== PROVIDED DATA ==
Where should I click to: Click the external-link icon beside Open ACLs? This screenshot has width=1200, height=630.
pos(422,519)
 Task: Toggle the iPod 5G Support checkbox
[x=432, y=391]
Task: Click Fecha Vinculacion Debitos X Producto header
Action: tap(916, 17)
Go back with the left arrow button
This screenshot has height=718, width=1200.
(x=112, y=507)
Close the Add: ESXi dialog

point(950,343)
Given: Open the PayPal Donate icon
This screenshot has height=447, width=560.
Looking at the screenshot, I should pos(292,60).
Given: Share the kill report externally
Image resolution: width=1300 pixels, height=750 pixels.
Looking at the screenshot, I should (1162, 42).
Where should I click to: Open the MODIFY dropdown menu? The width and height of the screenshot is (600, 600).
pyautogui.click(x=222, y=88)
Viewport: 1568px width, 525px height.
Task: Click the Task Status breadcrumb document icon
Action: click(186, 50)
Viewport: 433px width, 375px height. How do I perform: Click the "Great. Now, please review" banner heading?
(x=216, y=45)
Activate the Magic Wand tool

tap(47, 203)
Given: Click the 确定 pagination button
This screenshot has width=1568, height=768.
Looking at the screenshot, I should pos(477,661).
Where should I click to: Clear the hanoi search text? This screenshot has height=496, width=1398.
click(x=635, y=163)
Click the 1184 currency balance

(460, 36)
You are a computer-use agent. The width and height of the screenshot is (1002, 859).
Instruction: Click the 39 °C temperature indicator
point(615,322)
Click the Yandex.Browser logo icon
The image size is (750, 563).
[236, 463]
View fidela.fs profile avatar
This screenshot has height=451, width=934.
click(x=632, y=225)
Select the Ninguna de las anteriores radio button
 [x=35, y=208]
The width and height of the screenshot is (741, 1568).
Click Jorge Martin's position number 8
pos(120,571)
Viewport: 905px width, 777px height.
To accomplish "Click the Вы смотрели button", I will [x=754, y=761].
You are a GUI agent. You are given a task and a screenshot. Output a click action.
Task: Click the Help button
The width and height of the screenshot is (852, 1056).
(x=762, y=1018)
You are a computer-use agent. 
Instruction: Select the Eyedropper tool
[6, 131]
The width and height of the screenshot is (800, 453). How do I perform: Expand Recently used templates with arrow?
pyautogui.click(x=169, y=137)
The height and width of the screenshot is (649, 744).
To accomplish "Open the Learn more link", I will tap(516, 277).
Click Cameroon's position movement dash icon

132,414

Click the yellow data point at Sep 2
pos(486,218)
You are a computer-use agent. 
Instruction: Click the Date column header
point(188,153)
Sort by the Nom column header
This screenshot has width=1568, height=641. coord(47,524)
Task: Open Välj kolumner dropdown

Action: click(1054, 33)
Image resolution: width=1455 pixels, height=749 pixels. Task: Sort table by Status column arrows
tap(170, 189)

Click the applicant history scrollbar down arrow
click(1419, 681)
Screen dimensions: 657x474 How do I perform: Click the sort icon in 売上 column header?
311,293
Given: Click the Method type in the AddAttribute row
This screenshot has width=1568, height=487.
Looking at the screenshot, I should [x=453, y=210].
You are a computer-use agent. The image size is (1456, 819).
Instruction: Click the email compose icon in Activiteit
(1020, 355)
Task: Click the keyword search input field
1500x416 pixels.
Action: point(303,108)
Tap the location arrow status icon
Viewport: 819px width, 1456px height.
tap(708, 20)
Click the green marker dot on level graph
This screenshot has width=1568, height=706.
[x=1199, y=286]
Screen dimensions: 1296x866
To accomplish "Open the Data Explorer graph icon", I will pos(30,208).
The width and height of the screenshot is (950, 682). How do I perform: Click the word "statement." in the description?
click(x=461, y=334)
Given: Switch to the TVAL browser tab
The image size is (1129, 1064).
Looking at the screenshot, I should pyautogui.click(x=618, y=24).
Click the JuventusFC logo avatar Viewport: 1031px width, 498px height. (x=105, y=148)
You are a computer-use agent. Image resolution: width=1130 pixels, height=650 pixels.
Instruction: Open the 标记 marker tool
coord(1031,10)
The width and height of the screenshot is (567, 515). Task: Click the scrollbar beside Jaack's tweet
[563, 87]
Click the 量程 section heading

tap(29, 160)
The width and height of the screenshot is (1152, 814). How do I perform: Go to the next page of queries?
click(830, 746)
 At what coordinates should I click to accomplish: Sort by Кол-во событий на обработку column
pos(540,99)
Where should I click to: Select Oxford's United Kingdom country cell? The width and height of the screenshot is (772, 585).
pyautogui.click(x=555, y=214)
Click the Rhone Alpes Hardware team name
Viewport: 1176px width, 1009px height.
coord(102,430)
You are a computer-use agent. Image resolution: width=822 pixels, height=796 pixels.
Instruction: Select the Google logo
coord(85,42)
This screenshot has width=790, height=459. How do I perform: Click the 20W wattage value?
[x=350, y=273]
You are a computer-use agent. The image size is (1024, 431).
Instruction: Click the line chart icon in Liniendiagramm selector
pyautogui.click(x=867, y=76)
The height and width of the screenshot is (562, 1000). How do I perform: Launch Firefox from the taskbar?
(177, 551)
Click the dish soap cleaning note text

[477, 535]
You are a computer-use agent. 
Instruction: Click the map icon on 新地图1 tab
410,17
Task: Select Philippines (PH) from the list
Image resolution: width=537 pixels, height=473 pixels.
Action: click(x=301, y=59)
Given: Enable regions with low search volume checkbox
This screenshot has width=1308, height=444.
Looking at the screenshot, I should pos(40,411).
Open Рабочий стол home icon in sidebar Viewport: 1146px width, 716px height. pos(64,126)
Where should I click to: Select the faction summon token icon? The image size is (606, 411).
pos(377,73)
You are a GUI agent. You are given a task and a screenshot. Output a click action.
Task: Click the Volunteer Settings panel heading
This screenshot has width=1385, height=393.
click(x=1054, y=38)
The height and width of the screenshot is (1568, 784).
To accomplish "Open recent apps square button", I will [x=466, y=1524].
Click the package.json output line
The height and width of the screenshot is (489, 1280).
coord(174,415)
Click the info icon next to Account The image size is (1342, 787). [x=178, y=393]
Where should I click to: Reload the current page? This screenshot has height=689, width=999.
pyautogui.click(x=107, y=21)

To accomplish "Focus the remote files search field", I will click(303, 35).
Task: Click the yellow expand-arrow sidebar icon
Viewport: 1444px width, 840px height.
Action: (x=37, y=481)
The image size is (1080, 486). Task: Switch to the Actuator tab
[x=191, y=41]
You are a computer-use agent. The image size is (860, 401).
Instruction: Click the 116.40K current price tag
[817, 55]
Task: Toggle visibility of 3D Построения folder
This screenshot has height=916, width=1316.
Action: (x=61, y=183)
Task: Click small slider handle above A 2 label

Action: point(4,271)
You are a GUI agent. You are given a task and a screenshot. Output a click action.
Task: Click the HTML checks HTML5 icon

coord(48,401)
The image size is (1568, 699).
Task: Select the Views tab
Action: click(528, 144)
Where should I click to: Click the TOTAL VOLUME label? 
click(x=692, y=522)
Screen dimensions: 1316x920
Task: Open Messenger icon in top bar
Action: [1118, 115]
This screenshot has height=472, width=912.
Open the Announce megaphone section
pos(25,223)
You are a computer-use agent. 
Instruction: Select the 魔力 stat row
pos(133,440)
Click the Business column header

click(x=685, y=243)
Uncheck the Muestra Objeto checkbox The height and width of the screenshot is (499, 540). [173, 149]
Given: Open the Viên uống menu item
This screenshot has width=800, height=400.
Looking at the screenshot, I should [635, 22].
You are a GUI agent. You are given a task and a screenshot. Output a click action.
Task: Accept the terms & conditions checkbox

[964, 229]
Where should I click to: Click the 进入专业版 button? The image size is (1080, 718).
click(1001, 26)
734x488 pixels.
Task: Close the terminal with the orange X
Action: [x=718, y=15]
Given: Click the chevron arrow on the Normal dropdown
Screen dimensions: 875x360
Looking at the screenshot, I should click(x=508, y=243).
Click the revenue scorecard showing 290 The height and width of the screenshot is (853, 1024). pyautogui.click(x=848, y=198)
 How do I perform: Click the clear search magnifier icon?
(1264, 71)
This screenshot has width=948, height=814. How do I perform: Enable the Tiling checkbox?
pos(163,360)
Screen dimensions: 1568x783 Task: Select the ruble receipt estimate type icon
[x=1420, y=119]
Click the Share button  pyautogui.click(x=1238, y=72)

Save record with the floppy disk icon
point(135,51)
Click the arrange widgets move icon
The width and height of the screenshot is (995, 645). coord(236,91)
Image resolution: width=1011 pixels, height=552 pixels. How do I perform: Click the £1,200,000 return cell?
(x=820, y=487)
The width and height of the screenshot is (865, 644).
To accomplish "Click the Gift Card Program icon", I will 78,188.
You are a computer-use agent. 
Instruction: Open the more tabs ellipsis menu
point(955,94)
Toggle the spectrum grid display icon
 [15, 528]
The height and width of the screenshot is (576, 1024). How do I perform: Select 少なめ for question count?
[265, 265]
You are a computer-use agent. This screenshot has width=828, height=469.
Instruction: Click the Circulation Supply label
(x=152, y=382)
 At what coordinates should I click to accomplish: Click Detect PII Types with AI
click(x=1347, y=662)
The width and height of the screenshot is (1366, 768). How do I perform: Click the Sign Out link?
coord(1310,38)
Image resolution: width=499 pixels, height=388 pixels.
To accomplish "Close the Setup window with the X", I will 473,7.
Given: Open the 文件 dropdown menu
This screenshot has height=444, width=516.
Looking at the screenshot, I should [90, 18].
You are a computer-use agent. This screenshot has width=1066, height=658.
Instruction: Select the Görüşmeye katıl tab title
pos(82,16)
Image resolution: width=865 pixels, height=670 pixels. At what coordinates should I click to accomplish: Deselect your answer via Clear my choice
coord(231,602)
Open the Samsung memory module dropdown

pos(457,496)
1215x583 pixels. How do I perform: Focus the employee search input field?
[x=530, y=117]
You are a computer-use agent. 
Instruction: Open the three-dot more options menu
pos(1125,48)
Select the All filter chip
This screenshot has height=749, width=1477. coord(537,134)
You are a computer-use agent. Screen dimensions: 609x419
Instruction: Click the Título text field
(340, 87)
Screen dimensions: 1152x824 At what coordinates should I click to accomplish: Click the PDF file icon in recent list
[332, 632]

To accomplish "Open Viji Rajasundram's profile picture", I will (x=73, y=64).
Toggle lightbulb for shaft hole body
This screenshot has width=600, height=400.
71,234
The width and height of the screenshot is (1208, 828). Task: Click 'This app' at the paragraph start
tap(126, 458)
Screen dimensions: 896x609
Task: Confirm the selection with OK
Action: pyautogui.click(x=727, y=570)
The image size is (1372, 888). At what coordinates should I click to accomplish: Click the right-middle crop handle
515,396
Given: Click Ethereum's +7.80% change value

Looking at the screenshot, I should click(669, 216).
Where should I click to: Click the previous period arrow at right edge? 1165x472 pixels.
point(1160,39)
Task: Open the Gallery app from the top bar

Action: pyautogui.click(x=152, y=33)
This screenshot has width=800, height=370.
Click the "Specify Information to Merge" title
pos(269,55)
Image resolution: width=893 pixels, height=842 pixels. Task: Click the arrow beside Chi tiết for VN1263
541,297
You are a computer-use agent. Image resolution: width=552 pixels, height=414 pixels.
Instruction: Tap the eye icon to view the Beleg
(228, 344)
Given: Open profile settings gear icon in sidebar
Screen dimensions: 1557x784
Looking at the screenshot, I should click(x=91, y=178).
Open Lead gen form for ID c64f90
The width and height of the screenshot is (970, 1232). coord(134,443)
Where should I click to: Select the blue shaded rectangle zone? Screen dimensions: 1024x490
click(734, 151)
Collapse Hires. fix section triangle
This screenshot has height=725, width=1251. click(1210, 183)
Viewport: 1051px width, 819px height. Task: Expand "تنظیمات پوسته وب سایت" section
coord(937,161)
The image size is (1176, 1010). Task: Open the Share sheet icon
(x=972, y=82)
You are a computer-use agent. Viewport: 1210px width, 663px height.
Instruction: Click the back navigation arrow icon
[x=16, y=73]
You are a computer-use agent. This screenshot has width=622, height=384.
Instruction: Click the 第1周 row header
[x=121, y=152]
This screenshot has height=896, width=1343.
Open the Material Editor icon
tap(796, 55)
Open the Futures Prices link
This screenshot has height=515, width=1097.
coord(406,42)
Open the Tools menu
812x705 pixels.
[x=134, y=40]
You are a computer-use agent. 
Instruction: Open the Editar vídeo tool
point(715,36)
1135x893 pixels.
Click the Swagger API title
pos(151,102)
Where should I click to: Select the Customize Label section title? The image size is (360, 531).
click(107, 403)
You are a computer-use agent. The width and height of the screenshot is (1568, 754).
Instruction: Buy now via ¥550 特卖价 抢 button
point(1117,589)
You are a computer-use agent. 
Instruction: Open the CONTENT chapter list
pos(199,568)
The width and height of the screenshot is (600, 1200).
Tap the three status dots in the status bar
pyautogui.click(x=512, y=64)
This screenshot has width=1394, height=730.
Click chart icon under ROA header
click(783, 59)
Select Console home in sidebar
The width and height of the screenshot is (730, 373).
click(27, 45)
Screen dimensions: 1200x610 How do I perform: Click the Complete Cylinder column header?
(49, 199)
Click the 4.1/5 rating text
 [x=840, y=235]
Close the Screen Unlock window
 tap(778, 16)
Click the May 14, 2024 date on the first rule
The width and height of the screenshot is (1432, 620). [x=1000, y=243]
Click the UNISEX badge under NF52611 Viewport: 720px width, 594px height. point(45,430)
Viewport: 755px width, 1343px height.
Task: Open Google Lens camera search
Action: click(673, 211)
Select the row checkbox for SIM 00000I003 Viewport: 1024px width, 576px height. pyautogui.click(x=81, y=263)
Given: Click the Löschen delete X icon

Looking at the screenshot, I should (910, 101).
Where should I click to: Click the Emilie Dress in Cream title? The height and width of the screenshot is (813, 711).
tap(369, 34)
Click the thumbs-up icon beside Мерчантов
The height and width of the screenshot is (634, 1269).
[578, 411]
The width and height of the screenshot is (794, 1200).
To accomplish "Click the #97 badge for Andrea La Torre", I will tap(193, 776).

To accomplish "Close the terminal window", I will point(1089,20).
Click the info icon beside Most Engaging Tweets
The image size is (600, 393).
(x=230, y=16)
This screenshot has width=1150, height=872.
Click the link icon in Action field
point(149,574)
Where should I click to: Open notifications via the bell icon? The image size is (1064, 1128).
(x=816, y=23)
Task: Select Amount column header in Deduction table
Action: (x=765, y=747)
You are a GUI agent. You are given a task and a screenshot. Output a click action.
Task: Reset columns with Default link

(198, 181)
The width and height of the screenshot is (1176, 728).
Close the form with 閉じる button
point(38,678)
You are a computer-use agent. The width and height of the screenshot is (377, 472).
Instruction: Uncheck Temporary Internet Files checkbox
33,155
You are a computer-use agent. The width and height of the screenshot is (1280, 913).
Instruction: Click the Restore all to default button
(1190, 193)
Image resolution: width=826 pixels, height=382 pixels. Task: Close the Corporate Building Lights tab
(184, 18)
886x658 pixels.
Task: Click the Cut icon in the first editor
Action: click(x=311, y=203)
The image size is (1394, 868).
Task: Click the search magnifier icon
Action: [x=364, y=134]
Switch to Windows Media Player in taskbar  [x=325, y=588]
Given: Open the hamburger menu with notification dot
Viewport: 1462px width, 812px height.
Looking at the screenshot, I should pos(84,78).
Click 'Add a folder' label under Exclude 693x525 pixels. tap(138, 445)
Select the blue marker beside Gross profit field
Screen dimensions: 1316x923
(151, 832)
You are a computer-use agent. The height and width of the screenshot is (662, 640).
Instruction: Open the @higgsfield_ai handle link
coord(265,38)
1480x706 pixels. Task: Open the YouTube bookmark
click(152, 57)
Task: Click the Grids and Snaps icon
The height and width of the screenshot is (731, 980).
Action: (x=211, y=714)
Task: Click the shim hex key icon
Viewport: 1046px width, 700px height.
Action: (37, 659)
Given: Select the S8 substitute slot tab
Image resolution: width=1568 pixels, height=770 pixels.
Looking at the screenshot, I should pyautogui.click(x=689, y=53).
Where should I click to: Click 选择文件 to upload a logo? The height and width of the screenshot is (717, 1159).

== WHAT THE TASK ASKS ==
What you give back should be exactly the lines of the data above from the line with "Task: Open the Gallery app from the top bar" through the line with "The width and height of the screenshot is (600, 1200).", both of those included, and nothing more.

== RESULT FOR THIS TASK ==
Task: Open the Gallery app from the top bar

Action: pyautogui.click(x=152, y=33)
This screenshot has width=800, height=370.
Click the "Specify Information to Merge" title
pos(269,55)
Image resolution: width=893 pixels, height=842 pixels. Task: Click the arrow beside Chi tiết for VN1263
541,297
You are a computer-use agent. Image resolution: width=552 pixels, height=414 pixels.
Instruction: Tap the eye icon to view the Beleg
(228, 344)
Given: Open profile settings gear icon in sidebar
Screen dimensions: 1557x784
Looking at the screenshot, I should click(x=91, y=178).
Open Lead gen form for ID c64f90
The width and height of the screenshot is (970, 1232). coord(134,443)
Where should I click to: Select the blue shaded rectangle zone? Screen dimensions: 1024x490
click(734, 151)
Collapse Hires. fix section triangle
This screenshot has height=725, width=1251. click(1210, 183)
Viewport: 1051px width, 819px height. Task: Expand "تنظیمات پوسته وب سایت" section
coord(937,161)
The image size is (1176, 1010). Task: Open the Share sheet icon
(x=972, y=82)
You are a computer-use agent. Viewport: 1210px width, 663px height.
Instruction: Click the back navigation arrow icon
[x=16, y=73]
You are a computer-use agent. This screenshot has width=622, height=384.
Instruction: Click the 第1周 row header
[x=121, y=152]
This screenshot has height=896, width=1343.
Open the Material Editor icon
tap(796, 55)
Open the Futures Prices link
This screenshot has height=515, width=1097.
coord(406,42)
Open the Tools menu
812x705 pixels.
[x=134, y=40]
You are a computer-use agent. 
Instruction: Open the Editar vídeo tool
point(715,36)
1135x893 pixels.
Click the Swagger API title
pos(151,102)
Where should I click to: Select the Customize Label section title? The image size is (360, 531).
click(107, 403)
You are a computer-use agent. The width and height of the screenshot is (1568, 754).
Instruction: Buy now via ¥550 特卖价 抢 button
point(1117,589)
You are a computer-use agent. 
Instruction: Open the CONTENT chapter list
pos(199,568)
The width and height of the screenshot is (600, 1200).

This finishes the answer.